Court Opinion

ID: 7278644
Source: CourtListenerOpinion
Date Created: 2022-07-25 20:03:20.649202+00
Date Added: 2024-06-11T16:18:58.128957
License: Public Domain

Mr. Justice Robb
delivered the opinion of the Court:
Appeal from a decision of the Patent Office dismissing appellant’s opposition to the registration by the appellee, the Sinclair Manufacturing Company, as a trademark for powdered lye, of a picture representing pait of a shed in which is hanging a slaughtered hog, and adjoining which is an open pigsty containing three live hogs. In front of this sty are two men, one of whom is about to empty the contents of a bucket into a feeding trough. In its application for registration, executed July 13, 1915, appellee alleges use of the mark since March 1, 1915.
In its notice of opposition appellant, E. Myers Lye Company, alleges the adoption and use in June, 1900 (fifteen years prior to appellee’s adoption and use), as a trademark for lye and powdered lye, of a representation of a live hog. It is further alleged that appellant has continuously used this mark since its date of adoption, “and has sold a very large number of packages of lye so marked;” that by reason of such extensive use “the mark has become widely known in the trade, and is widely recognized as indicating that powdered lye so marked is the product of” appellant.
Appellee interposed a motion to dismiss the notice of opposition, but this was overruled by the Examiner of Interferences, who directed attention to the rule that such motions are not granted “unless the likelihood of confusion is so clearly absent • that applicant’s right to register is free from doubt.” Appellee failing to take testimony within the time allowed, the Examiner sustained the notice of opposition.
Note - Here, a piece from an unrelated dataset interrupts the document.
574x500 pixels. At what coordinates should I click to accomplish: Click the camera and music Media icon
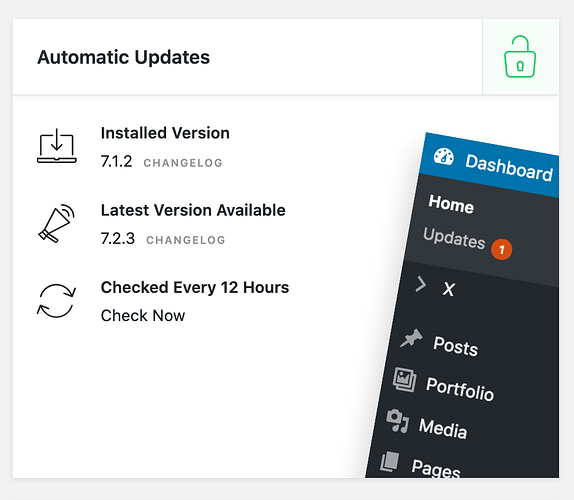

On appeal the Assistant Commissioner reversed this ruling, being influenced by the fact that there had been a number of registrations of similar marks for use on hog remedies.
*57The Assistant Commissioner apparently overlooked the fact that appellant's alleged use of the mark, as shown by the averments of its notice of opposition and its registrations, was on lye and powdered lye, and not on a hog remedy. It may be that powdered lye is capable of use as a hog remedy, but that would not prevent appellant from using the pictorial representation of a hog in advertising and selling it, since such a representation is not descriptive of lye, or the character or quality thereof.
We fully agree with the Examiner of Interferences that these marks are deceptively similar, within the meaning of the Trademark Act. Carmel Wine Co. v. California Winery, 38 App. D. C. 1; Re Atkins, 41 App. D. C. 238; Fishbeck Soap Co. v. Kleeno Mfg. Co. 44 App. D. C. 6; Royal Tailors v. J. M. Robinson, N. & Co. 45 App. D. C. 14. Appellant’s lye, having been on the market for fifteen years, would be likely to be known to the purchasing public as the “hog brand” of lye. Being engaged in the sale of the same article, namely, powdered lye, and in neighboring territory (appellant being located in St. Louis, Missouri, and appellee in Toledo, Ohio), appellee of course knew all this. And yet it deliberately incorporated, as the predominating feature of its mark, the mark of appellant. We are clearly of opinion that the opposition should have been sustained.
The decision is reversed. Reversed.
Mr. Justice Gourd, of the Supreme Court of the District of Columbia, sat with the Court in the hearing and determination of this appeal, in the place of Mr. Chief Justice Shepard.